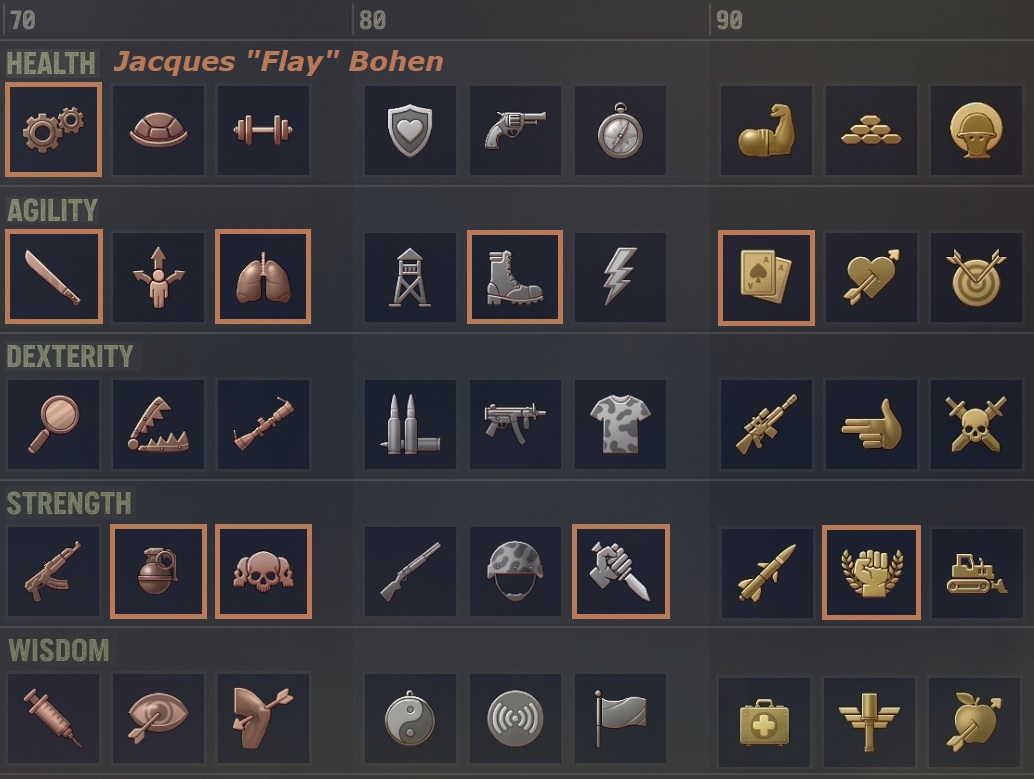The image size is (1034, 779).
Task: Choose the bear trap perk icon
Action: coord(158,424)
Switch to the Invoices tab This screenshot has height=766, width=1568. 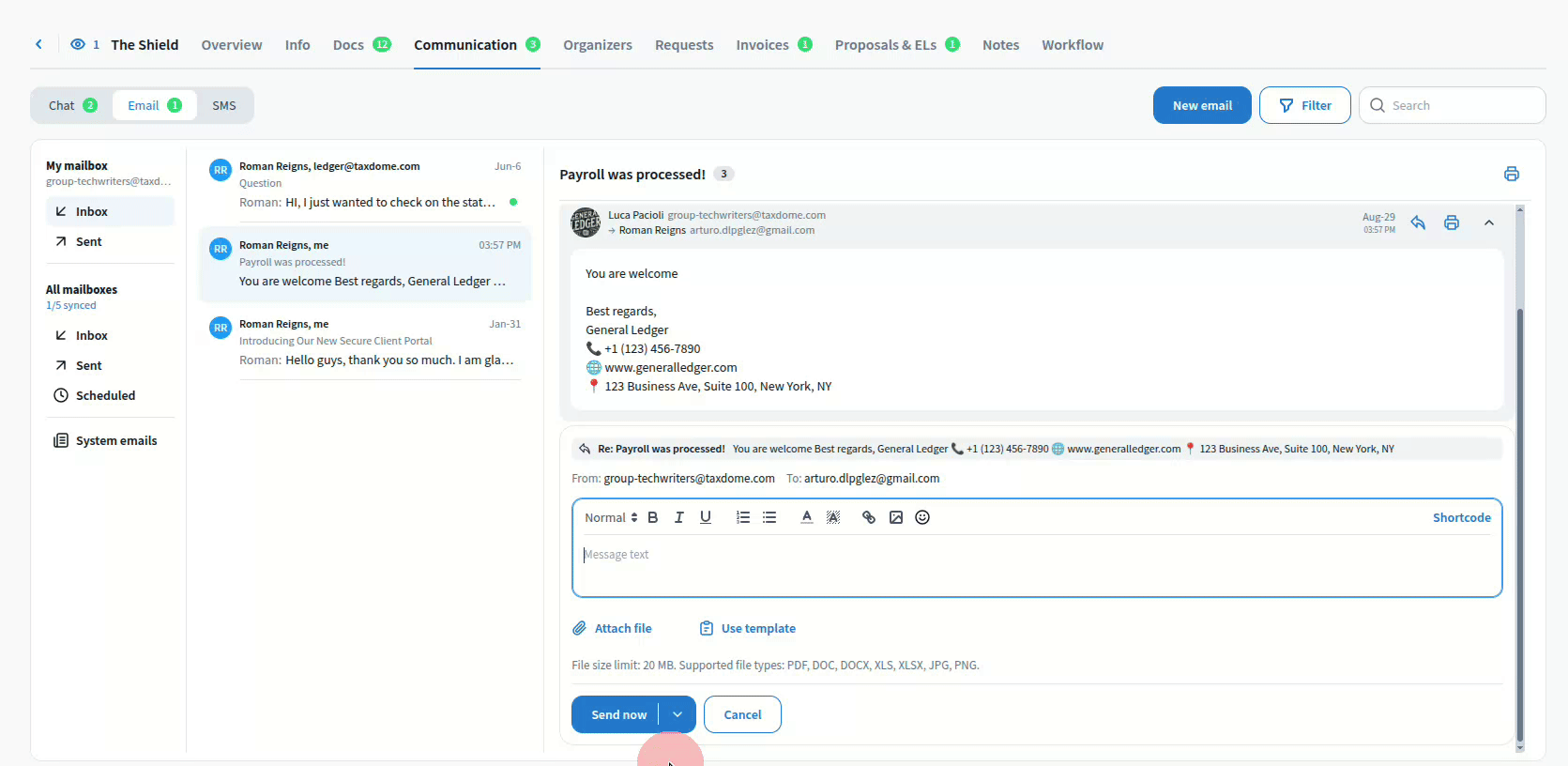click(762, 45)
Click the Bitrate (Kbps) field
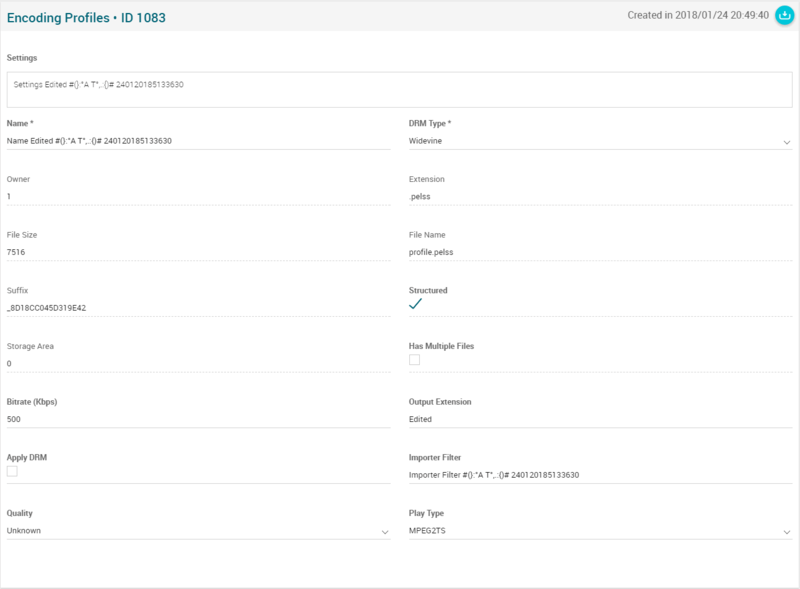 (x=198, y=419)
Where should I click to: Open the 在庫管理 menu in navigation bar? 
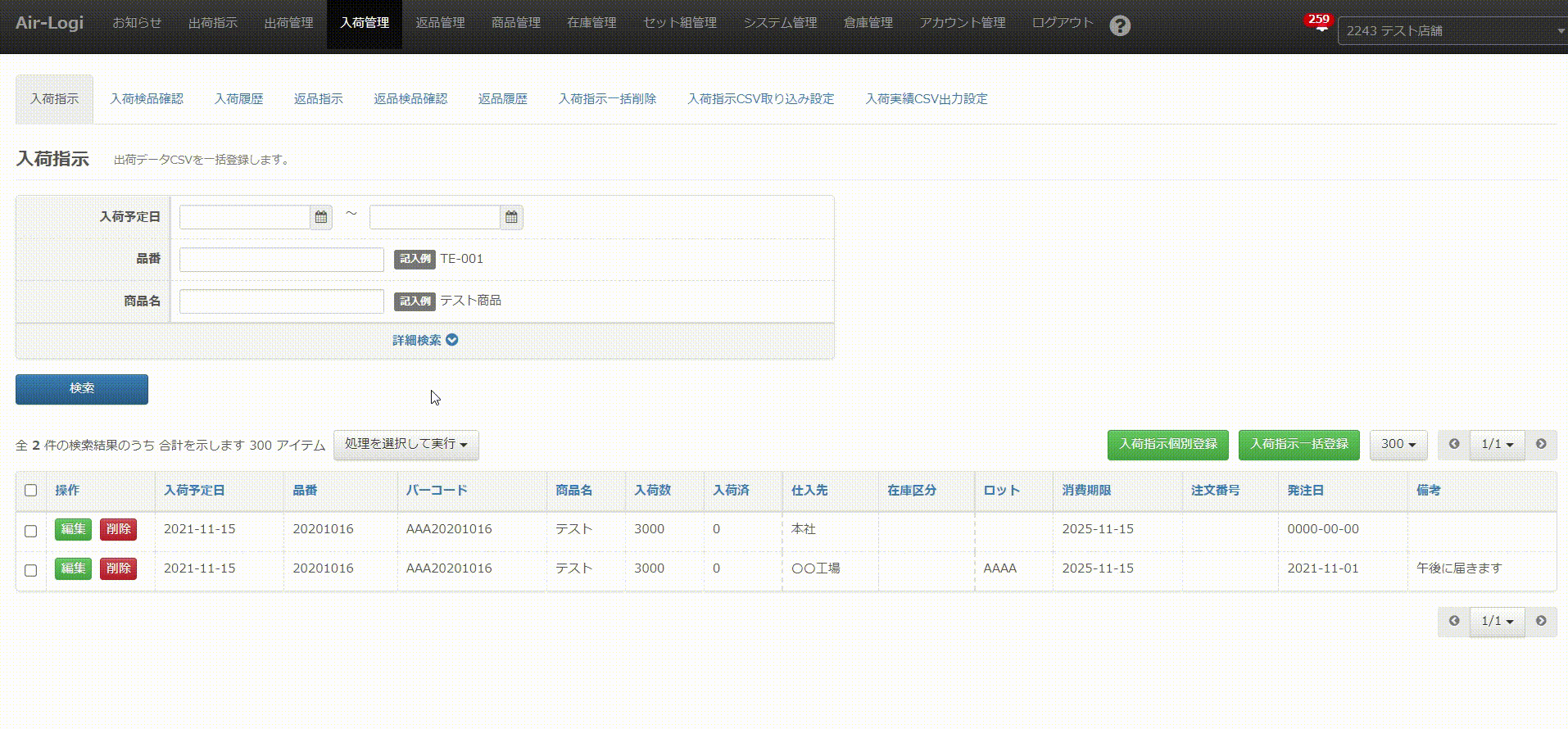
◇ ◇ ◇
What are the lines from the one containing "Click the Bitrate (Kbps) field" through the end of the records? Write them out exactly, leaving out the pictures.

● **Expected output**
Click the Bitrate (Kbps) field
 (x=198, y=419)
Where should I click to: Open the 在庫管理 menu in navigation bar? 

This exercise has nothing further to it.